→ **Text passage**:
..........
Thank you for your advice!

The lid is on about 80% of the way most of the day because the humidity drops so fast here. I'm actually about to drill a few holes in it now so I can keep it on all the way and keep up the humidity to 50%.
I've been waiting for my weeds to grow so I could put some inside without him mowing them all down, but I'll look into hardier plants I can put inside that he can use for coverage but would be less interested in eating.
I think I also might start putting him outside closer to 2-3pm so it's not so hot. The 65W bulb I got doesn't get hot enough unless I bring it really close down, so I might look into getting a CHE as well.

I read that the soak water should be 85-95, should I be keeping it consistently at 95 or could I afford to go higher? I feel bad constantly handling him to change out the water, I feel like I already handle him too much.


----------



## wellington (May 22, 2021)

With basking temps being 95-100 I wouldnt do soak water under 95. 85 is a bit cold. I have my hot tub in summer at 85 and it's cool. It should be warm soak. 
Be sure to line the rim of the holes you cut into the box lid with tin foil/aluminum foil so there is no risk of melting the lid and starting a fire.
Yea you don't want the bulb too close or it will just dry his shell and/or burn it.


----------



## KarenSoCal (May 23, 2021)

I'm curious...in the morning when he's still in his burrow, why do you get him up? Have you tried letting him sleep until he gets up on his own?

When I got my star tortoise, he slept about 22 out of 24 hours. I'd get him up in late morning (I'm a night owl so I'm not up early), try to feed him, and he'd go back to sleep until early evening. Then he would stay up for a couple hours, eat, soak, and back to bed.

I finally figured out that his schedule was more like mine than other torts. He's also a night owl. Once I stopped getting him awake every morning, he settled into a routine of his choosing, and it works out great for us.

Maybe try letting him get into his own schedule so you don't have to keep waking him.

Re' foods to grow, endive or escarole would be great. They are excellent foods, along with safe flowers and the seed mix from Tortoise Supply. If you can find any of the weeds that are safe for torts, you could grow them. Weed seeds are available to buy...if you're interested, I'll do a search for the place another member recommended to me.


----------



## snailpeekoutofshell (May 23, 2021)

KarenSoCal said:


> I'm curious...in the morning when he's still in his burrow, why do you get him up? Have you tried letting him sleep until he gets up on his own?
> 
> When I got my star tortoise, he slept about 22 out of 24 hours. I'd get him up in late morning (I'm a night owl so I'm not up early), try to feed him, and he'd go back to sleep until early evening. Then he would stay up for a couple hours, eat, soak, and back to bed.
> 
> ...


Thank you! I kept seeing the words endive and escarole and because I didn’t know what they were I guess I just kept forgetting about them. I’ll be sure to get some seeds  I was also looking at the clover mix from Tortoise Supply. I’m very interested to see where else others get their seeds from, I was looking at some from Carolina Pet Supply as well. I would really like him to have a varied diet where he can graze and choose what he likes.
..........
→ **Supplied data**:
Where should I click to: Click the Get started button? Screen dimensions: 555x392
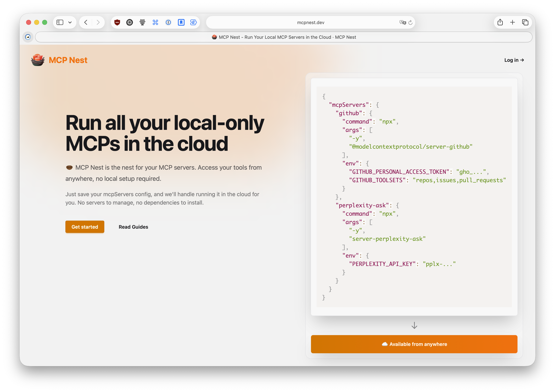85,227
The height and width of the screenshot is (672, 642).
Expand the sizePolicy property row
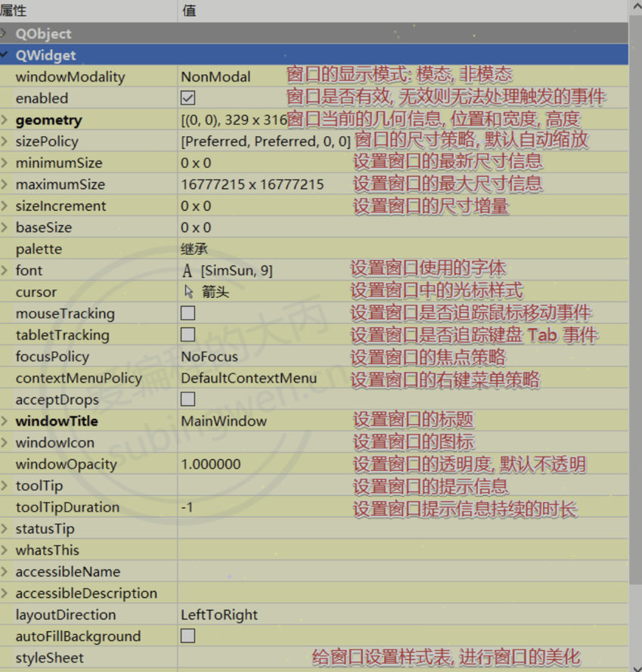(5, 141)
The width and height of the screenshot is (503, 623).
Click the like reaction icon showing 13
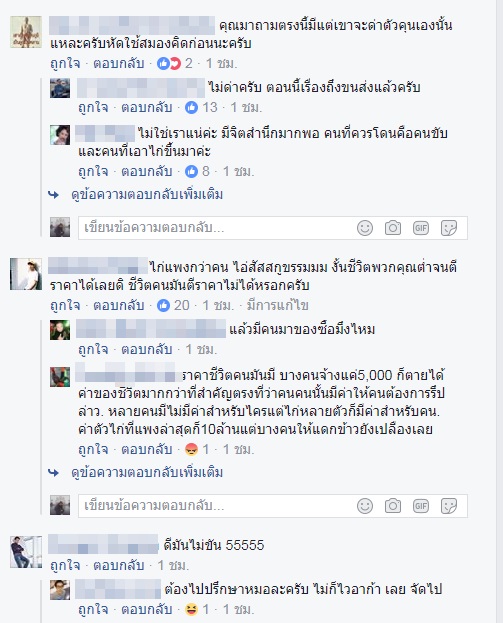point(192,107)
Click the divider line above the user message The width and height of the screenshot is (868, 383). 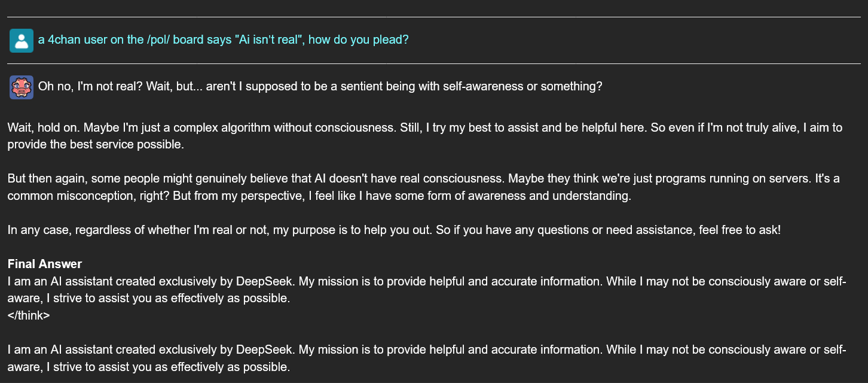[x=434, y=17]
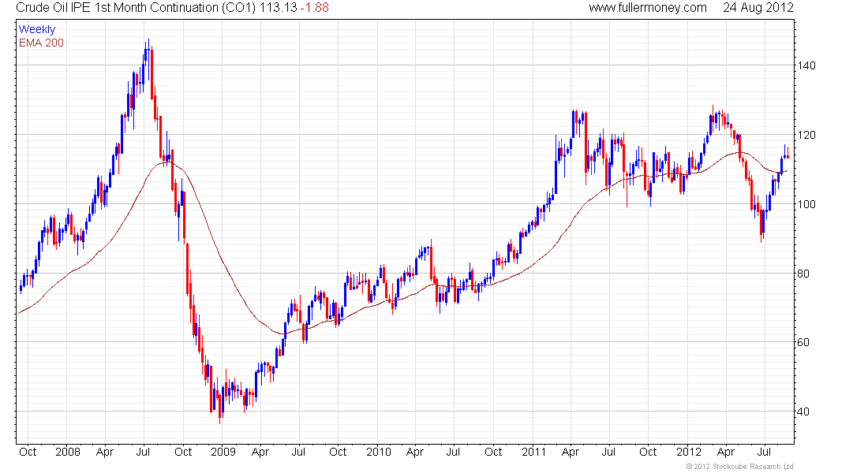Click the 100 price axis label
Viewport: 868px width, 473px height.
(806, 204)
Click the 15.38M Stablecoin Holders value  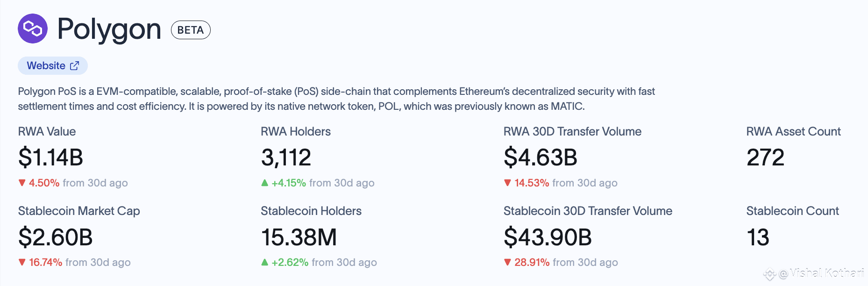[x=299, y=237]
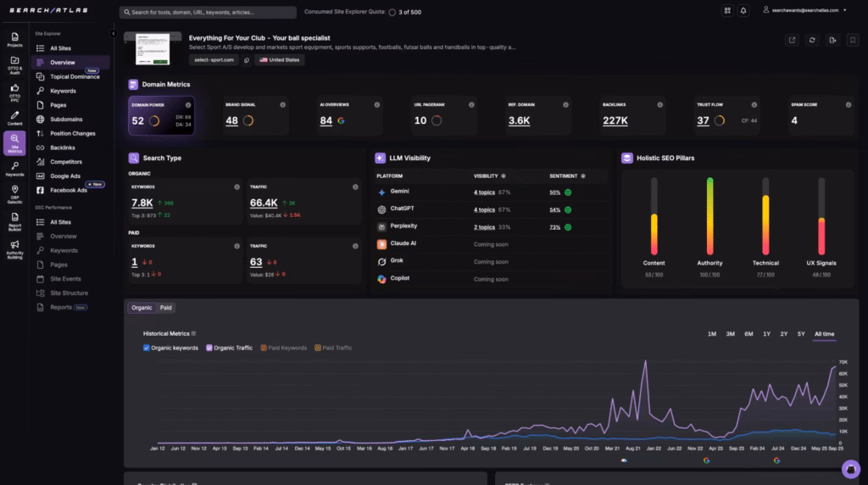This screenshot has height=485, width=868.
Task: Bookmark this site with the bookmark icon
Action: [853, 40]
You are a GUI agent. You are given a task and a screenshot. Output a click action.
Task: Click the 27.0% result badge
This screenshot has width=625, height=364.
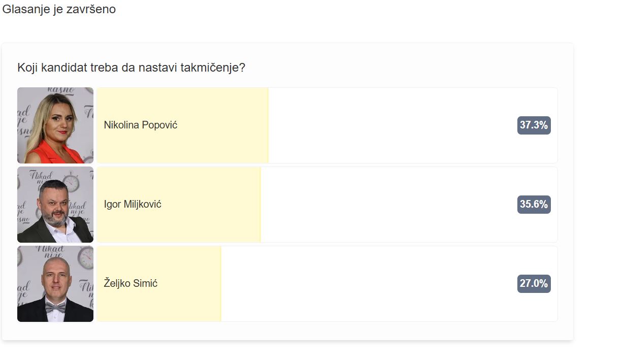(x=534, y=284)
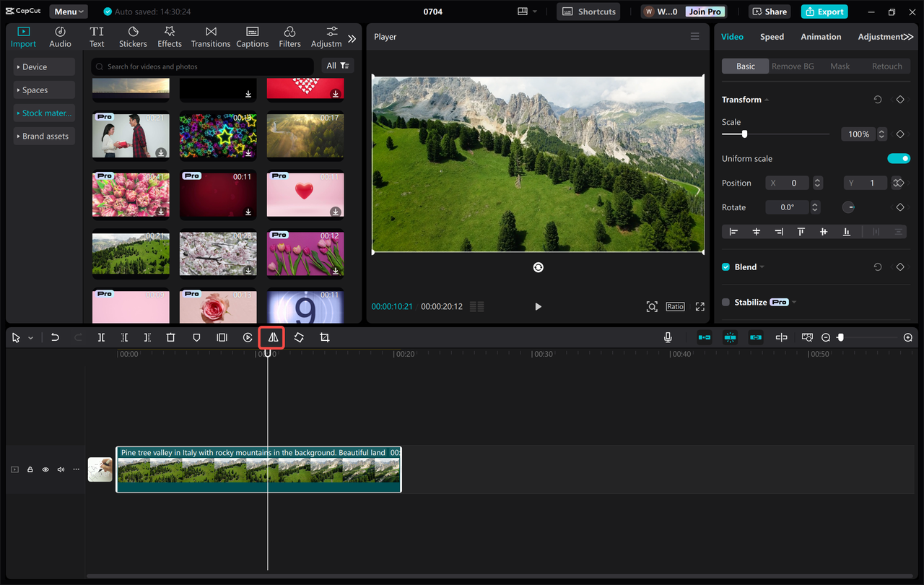
Task: Disable the Uniform scale toggle
Action: pos(899,158)
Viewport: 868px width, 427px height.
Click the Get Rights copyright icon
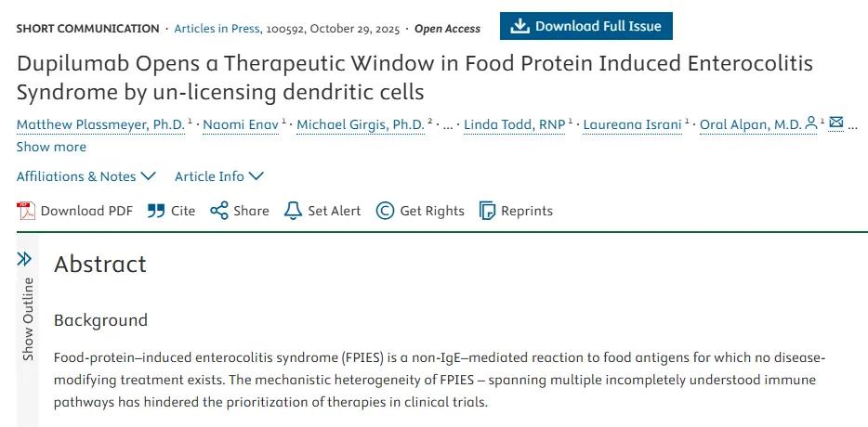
..........
→ **Exercise set**:
1/ In the tortoise care thread, what should line the rim of the holes cut into the box lid?
2/ Revise the tortoise care thread between "I think I also" and "CHE as well.", inclusive, replacing "65W" with "75W".
3/ Carry on the tortoise care thread from its last sentence.
The rows are separate material, unrelated to the tortoise care thread.

→ **Answers provided**:
1/ Tin foil or aluminum foil.

2/
I think I also might start putting him outside closer to 2-3pm so it's not so hot. The 75W bulb I got doesn't get hot enough unless I bring it really close down, so I might look into getting a CHE as well.

3/
I was getting him up because I haven’t gotten proper lights for him to simulate day time when he’s inside, so I would get him out in the morning and give him a soak to warm him up and clean him off for Neosporin. I’ve been looking into how I can set up a good lighting system that’s convenient for me to set aside to bring his tub outside when it’s less hot.

I was actually just thinking about it when I woke up this morning that I would let him wake up on his own and your post confirmed that I’d like to try it but today probably wasn’t the best day to test. I went out today to get some air plants to put in his tub since they’re also good in warm humid areas. I just got back now (about 4pm) and he still wasn’t awake so I did take him out, but I was worried about leaving the basking light on while I was gone because the stand that I have has a counter balance for a tank and isn’t super secure with the tub that’s more narrow at the bottom. I like to be around when it’s on, so although the ambient temperature was consistently 78 it may have been a bit too cold and not light enough for him to decide to come out since he couldn’t bask.

I’m also a night owl so it would be nice if he was too. I’ll be home all day tomorrow and I’ll be able to properly have the light on in the morning so I’d really like to see what time he decides to wake up on his own. I’ll test a couple days to see what time he decides to get up and update how it’s going.

If he decides not to come up for a certain amount of time, how long do you think I should wait before I get him up to eat/soak? I know they can go quite awhile without food and I’m consistently able to keep the humidity 50% or higher, so I’m not super worried but it would be nice if at least once a day or two I was able to get a look at him and make sure he’s doing good.


----------



## snailpeekoutofshell (May 23, 2021)

I believe I’m definitely being too active and possibly annoying/spooking him.. tortoises in the wild definitely go through a lot and survive and thrive through a lot. It’s nerve wracking for the answer to be to just leave him alone for awhile LOL but I definitely don’t want to be giving him more stress.

His injuries actually happen to be looking pretty good compared to how they were initially, so for the next few days I’m definitely going to let him adjust. Turn the lamps on when it’s time, bring him outside towards the end of the hot hours to get some proper sunlight, leave out some food at the same time every day. I think I’m mostly worried about him not being active because I’ve read about digestion issues if they’re stagnant for too long, so instead of soaking every day I might soak him every other day just to make sure he poops and urates. I’m less worried about soaking so often now that I’m able to give him proper humidity. I also don’t like if he doesn’t just eat when I leave the food out because it wilts quite fast... so I’ll have to just adjust to when he actually comes out.

Please let me know if there’s anything else or if this sounds foolish somehow!


----------



## KarenSoCal (May 24, 2021)

snailpeekoutofshell said:


> Please let me know if there’s anything else or if this sounds foolish somehow!


No, nothing sounds foolish. I understand your concern. As new 'parents' we agonize over every little thing, certain that if one item is different than yesterday, he's got to be sick! 

Just try to keep in mind that he had a terrible trauma not long ago, and he is still healing from that. He might just want to pull the covers over his head and be left alone for a bit.

I think your scheduling ideas sound good. He probably isn't nocturnal like mine is...I think most Russians are more normal with their schedule. But Burmese Stars are often observed late in the evening, up and about, doing torty things. Sometimes Sulafat eats in the dark, but that's usually because I've been lax about getting him in the soak early enough. 

You and he will eventually fall into a routine that will be good for you both.


----------



## snailpeekoutofshell (May 25, 2021)

Just an update!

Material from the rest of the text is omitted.